Please copy every record below exactly, but leave the pictures out.
##### RECORDS SHOWN #####
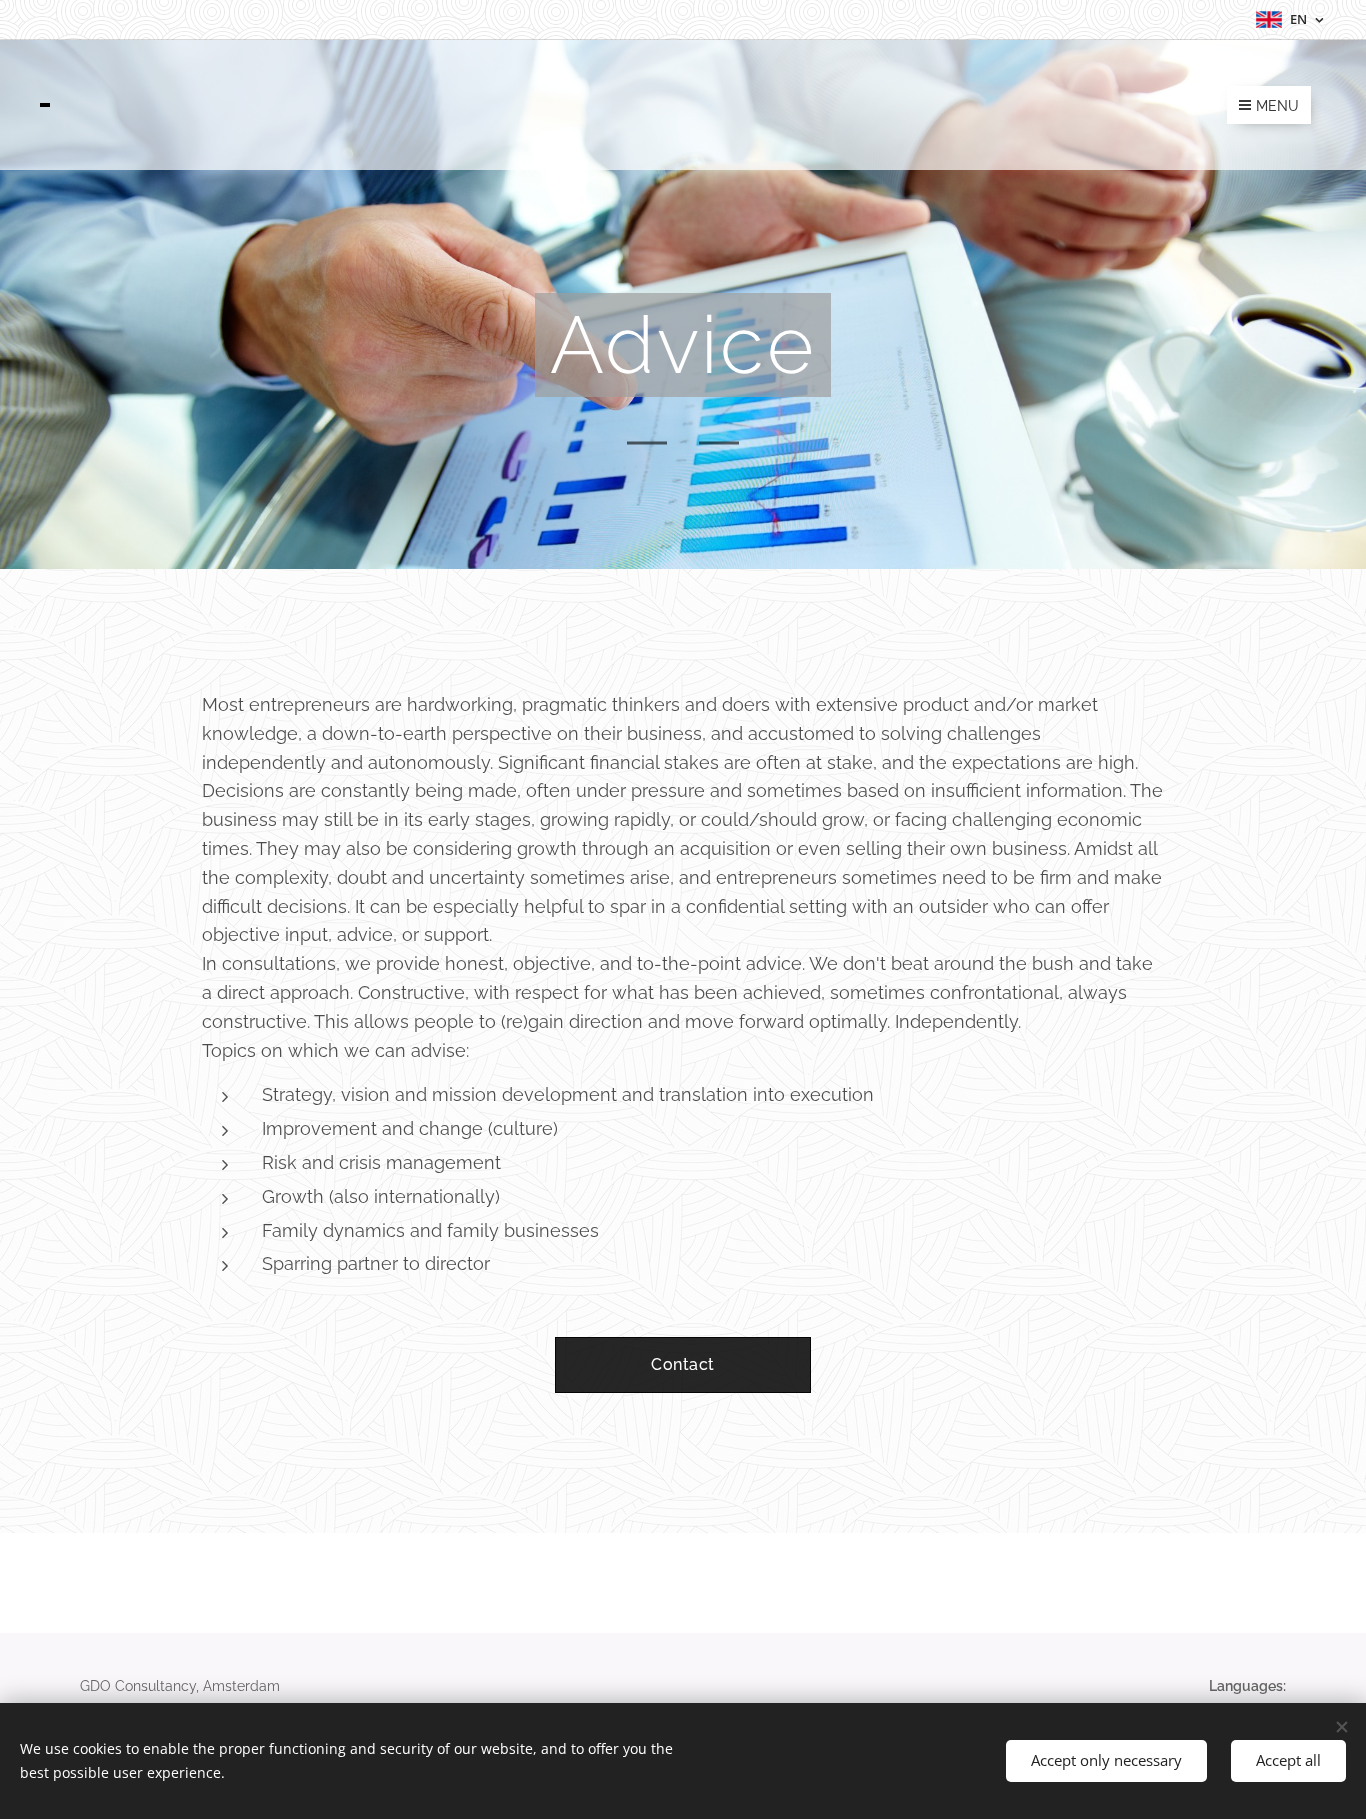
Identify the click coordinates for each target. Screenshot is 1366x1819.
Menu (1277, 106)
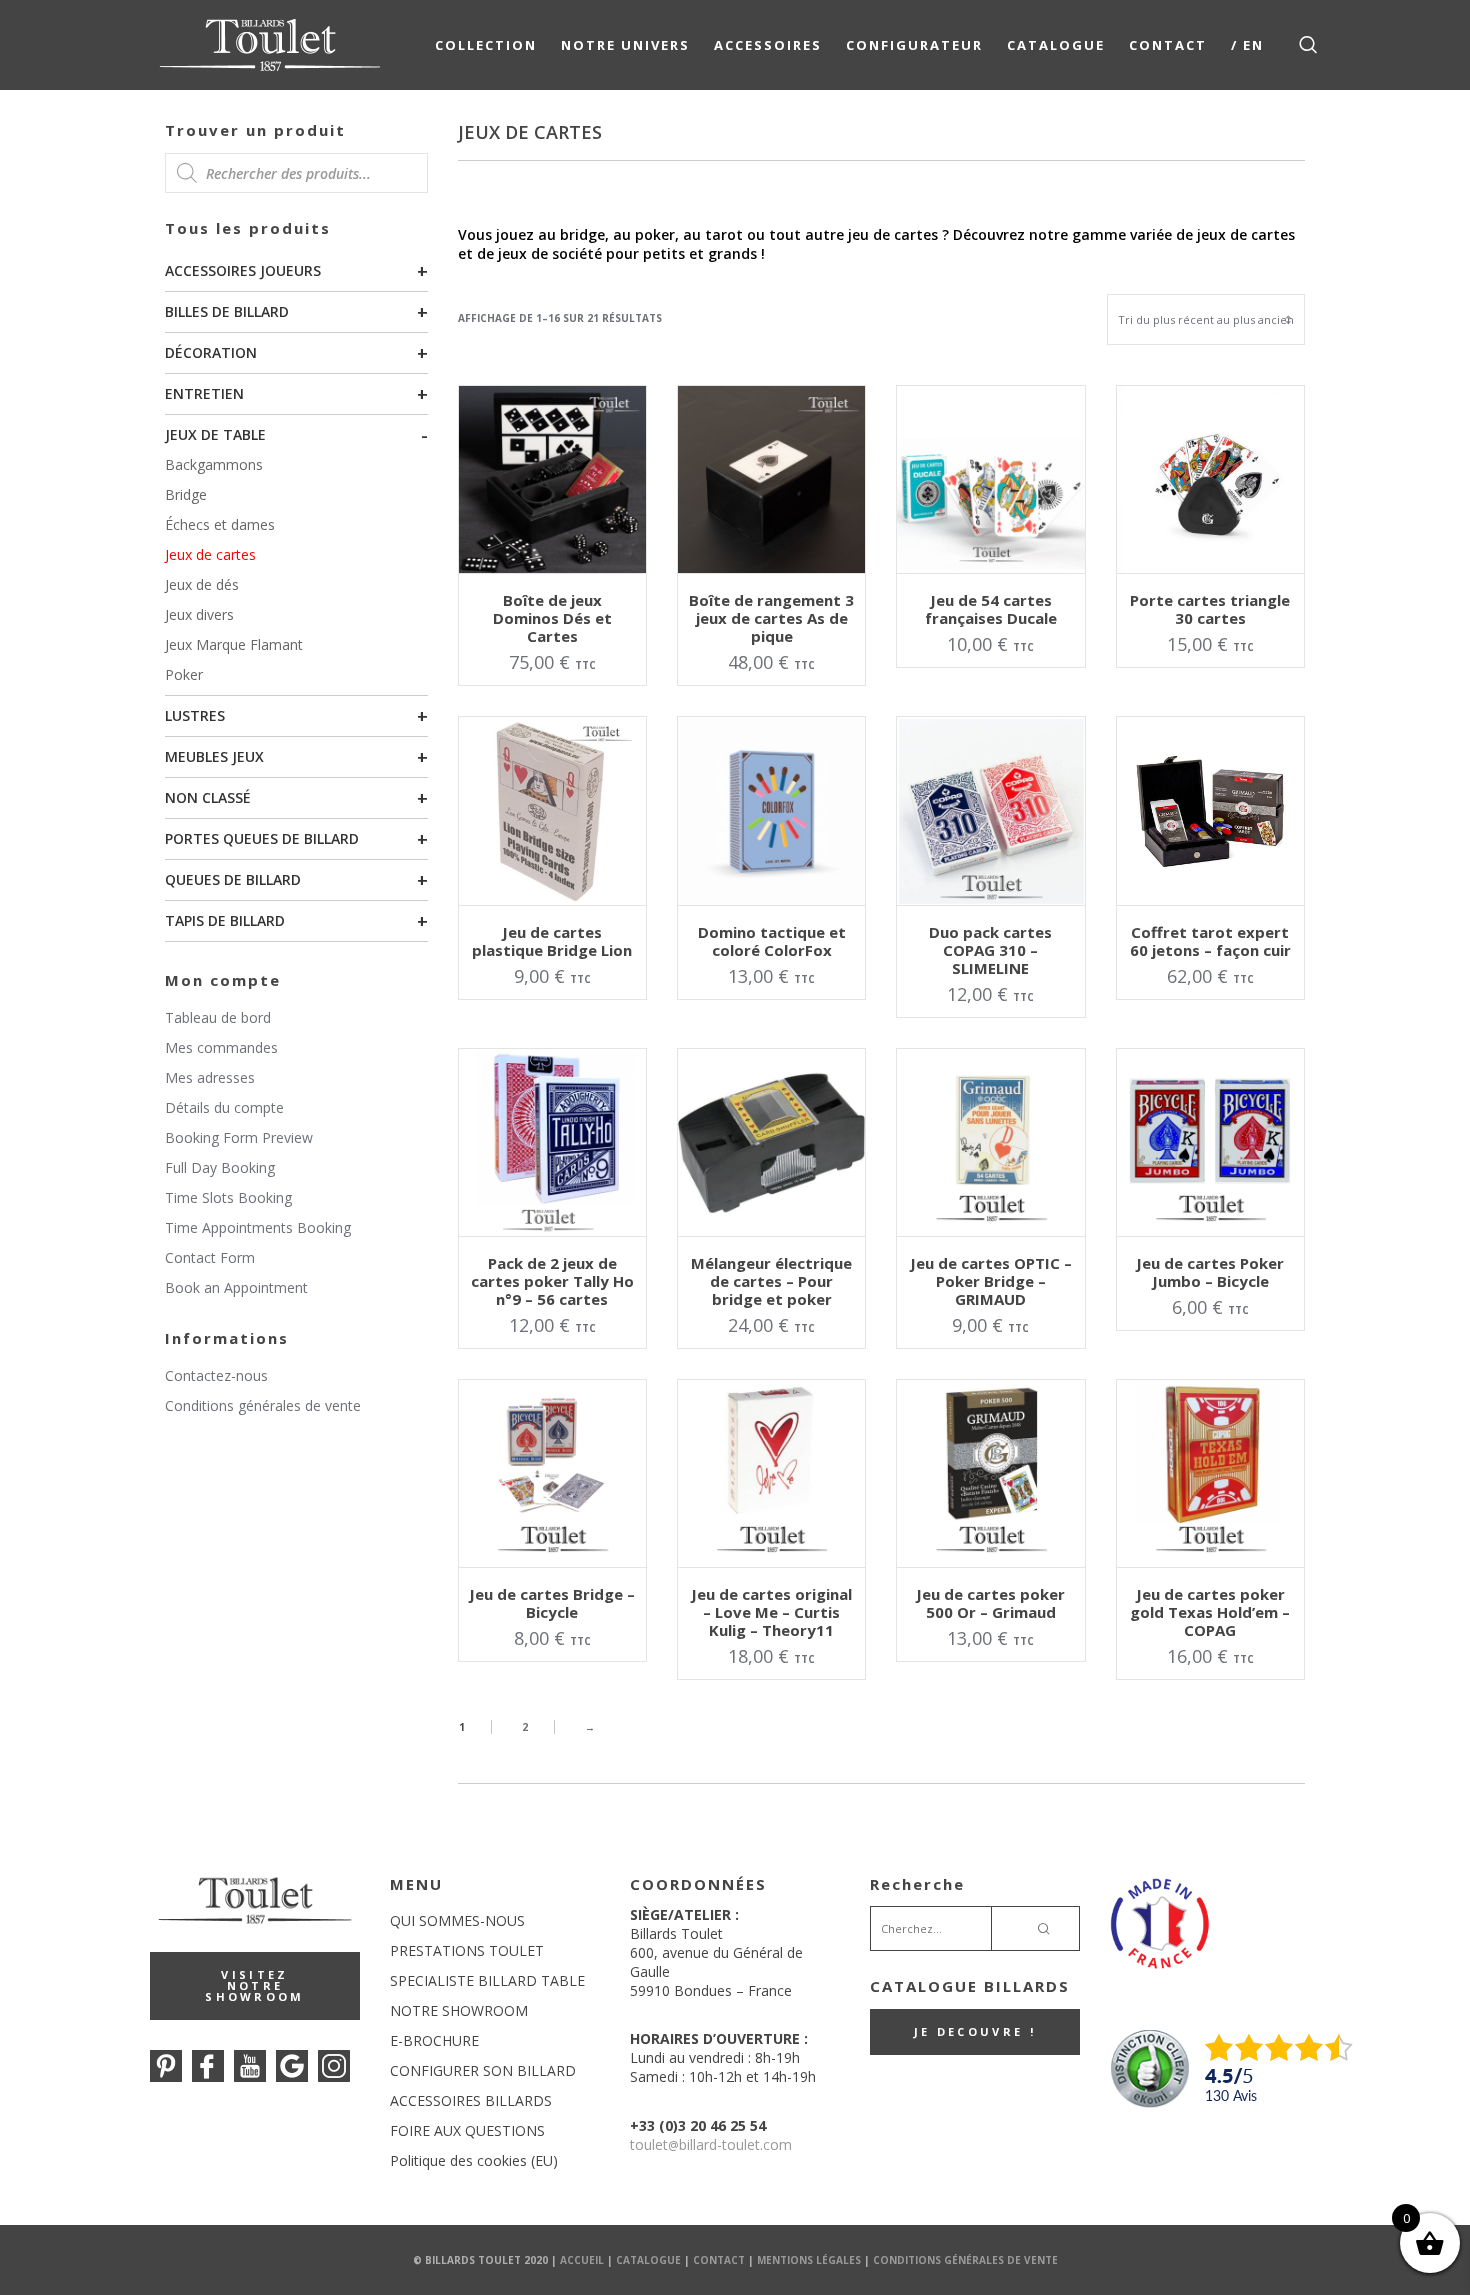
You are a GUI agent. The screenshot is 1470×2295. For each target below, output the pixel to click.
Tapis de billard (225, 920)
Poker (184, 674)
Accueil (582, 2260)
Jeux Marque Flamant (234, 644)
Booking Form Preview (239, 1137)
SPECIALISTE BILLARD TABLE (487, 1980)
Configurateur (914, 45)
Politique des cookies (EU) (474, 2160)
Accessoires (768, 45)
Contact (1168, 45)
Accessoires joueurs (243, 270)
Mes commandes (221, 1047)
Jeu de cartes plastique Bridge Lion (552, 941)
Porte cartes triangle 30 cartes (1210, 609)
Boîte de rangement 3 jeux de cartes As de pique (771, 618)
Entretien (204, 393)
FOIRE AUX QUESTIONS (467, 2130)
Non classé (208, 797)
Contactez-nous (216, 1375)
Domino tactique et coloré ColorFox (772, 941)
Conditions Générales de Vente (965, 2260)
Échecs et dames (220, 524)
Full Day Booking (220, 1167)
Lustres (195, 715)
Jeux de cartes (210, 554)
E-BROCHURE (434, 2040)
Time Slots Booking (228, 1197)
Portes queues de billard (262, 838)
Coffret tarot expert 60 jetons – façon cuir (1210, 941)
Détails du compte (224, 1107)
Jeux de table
#####
▶ EXPECTED OUTPUT:
Identify the click coordinates for each target. Screenshot is 1366x1819.
Menu (1277, 106)
You are a GUI agent. The screenshot is 1470×2295. For each target below, output the pixel to click.
Tapis de billard (225, 920)
Poker (184, 674)
Accueil (582, 2260)
Jeux Marque Flamant (234, 644)
Booking Form Preview (239, 1137)
SPECIALISTE BILLARD TABLE (487, 1980)
Configurateur (914, 45)
Politique des cookies (EU) (474, 2160)
Accessoires (768, 45)
Contact (1168, 45)
Accessoires joueurs (243, 270)
Mes commandes (221, 1047)
Jeu de cartes plastique Bridge Lion (552, 941)
Porte cartes triangle 30 cartes (1210, 609)
Boîte de rangement 3 jeux de cartes As de pique (771, 618)
Entretien (204, 393)
FOIRE AUX QUESTIONS (467, 2130)
Non classé (208, 797)
Contactez-nous (216, 1375)
Domino tactique et coloré ColorFox (772, 941)
Conditions Générales de Vente (965, 2260)
Échecs et dames (220, 524)
Full Day Booking (220, 1167)
Lustres (195, 715)
Jeux de cartes (210, 554)
E-BROCHURE (434, 2040)
Time Slots Booking (228, 1197)
Portes queues de billard (262, 838)
Coffret tarot expert 60 jetons – façon cuir (1210, 941)
Détails du compte (224, 1107)
Jeux de table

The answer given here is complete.